Likewise: "I did not share this sentiment, and I did not make this recommendation; I did not make this recommendation, and I myself did not start to do it; I did not start to do it, and I did not finish it; I did not finish it, and I did not approve of it."

Likewise: "It was the energy of Africanus that gave him his peculiar excellence, his excellence that gave him glory, his glory that gave him rivals."

Likewise: "Rule over Greece belonged to the Athenians; the Athenians were overpowered by the Spartans; the Spartans were surpassed by the Thebans; the Thebans were conquered by the Macedonians, who in a short time subdued Asia in war and added it to the Greek empire."

Gradatio est, in qua non ante ad consequens verbum descenditur, quam ad superius ascensum est, hoc modo:

"Nam quae reliqua spes manet libertatis, si illis et quod libet, licet; et quod licet, possunt; et quod possunt, audent; et quod audent, faciunt; et quod faciunt, vobis molestum non est?"

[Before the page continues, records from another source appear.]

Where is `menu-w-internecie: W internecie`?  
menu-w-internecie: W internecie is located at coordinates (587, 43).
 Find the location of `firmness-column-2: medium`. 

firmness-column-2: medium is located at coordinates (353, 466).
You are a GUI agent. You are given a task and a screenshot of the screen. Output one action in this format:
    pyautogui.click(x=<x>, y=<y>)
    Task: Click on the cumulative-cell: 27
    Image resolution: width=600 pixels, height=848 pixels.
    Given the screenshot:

Item: "Non sensi hoc, et non suasi; neque suasi, et non ipse facere coepi; neque facere coepi, et non perfeci; neque perfeci, et non probavi."

Item: "Africano virtutem industria, virtus gloriam, gloria aemulos conparavit."

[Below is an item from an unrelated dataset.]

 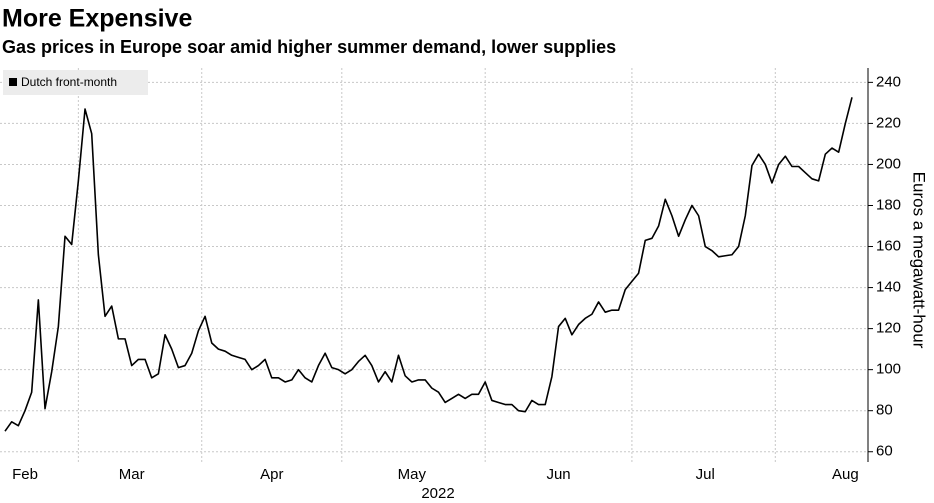 I want to click on y-tick-label: 120, so click(x=888, y=328).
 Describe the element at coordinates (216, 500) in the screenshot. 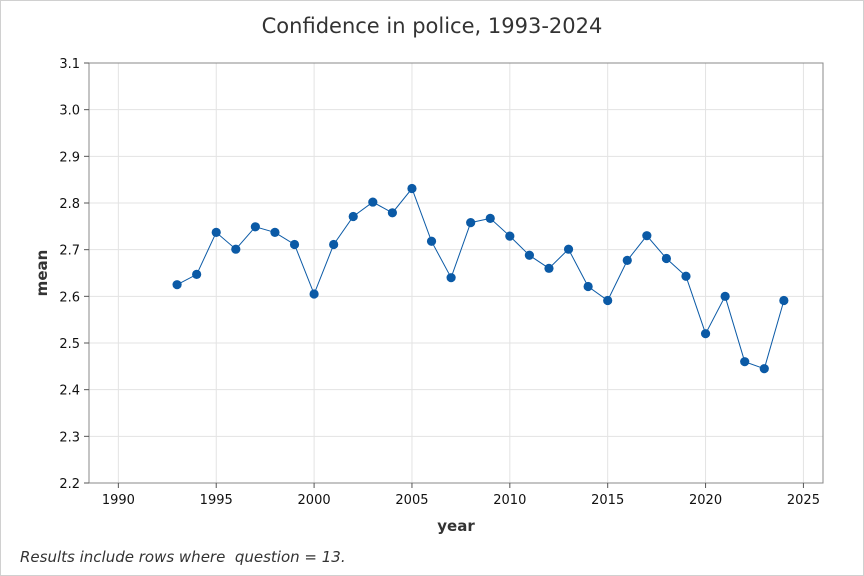

I see `x-tick-label: 1995` at that location.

Item: "Imperium Graeciae fuit penes Athenienses, Atheniensium potiti sunt Spartiatae, Spartiatas superavere Thebani, Thebanos Macedones vicerunt, qui ad imperium Graeciae brevi tempore adiuncxerunt Asiam bello subactam."
There are many Biblical examples of this figure of speech, including:St. Augustine, On Christian Doctrine 4.7.11 (tr. J.F. Shaw), explicitly attaches the names klimax, scala, and gradatio to Romans 5.3-5:
For who would not see what the apostle meant to say, and how wisely he has said it, in the following passage: "We glory in tribulations also: knowing that tribulation worketh patience; and patience, experience; and experience, hope: and hope maketh not ashamed; because the love of God is shed abroad in our hearts by the Holy Ghost which is given unto us"? Now were any man unlearnedly learned (if I may use the expression) to contend that the apostle had here followed the rules of rhetoric, would not every Christian, learned or unlearned, laugh at him? And yet here we find the figure which is called in Greek klimax and by some in Latin gradatio, for they do not care to call it scala (a ladder), when the words and ideas have a connection of dependency the one upon the other, as we see here that patience arises out of tribulation, experience out of patience, and hope out of experience.

Quis enim non videat quid voluerit dicere et quam sapienter dixerit Apostolus: Gloriamur in tribulationibus, scientes quia tribulatio patientiam operatur, patientia autem probationem, probatio vero spem, spes autem non confundit; quia caritas Dei diffusa est in cordibus nostris per Spiritum Sanctum qui datus est nobis? Hic si quis, ut ita dixerim, imperite peritus artis eloquentiae praecepta Apostolum secutum fuisse contendat, nonne a Christianis doctis indoctisque ridebitur? Et tamen agnoscitur hic figura, quae klimax graece, latine vero a quibusdam est appellata gradatio, quoniam scalam dicere noluerunt, cum verba vel sensa connectuntur alterum ex altero; sicut hic ex tribulatione patientiam, ex patientia probationem, ex probatione spem connexam videmus.
I have not seen the article by Henry Albert Fischel on "The Uses of Sorites (Climax, Gradatio) in the Tannaitic Period," in Hebrew University College Annual 44 (1973) 119-151.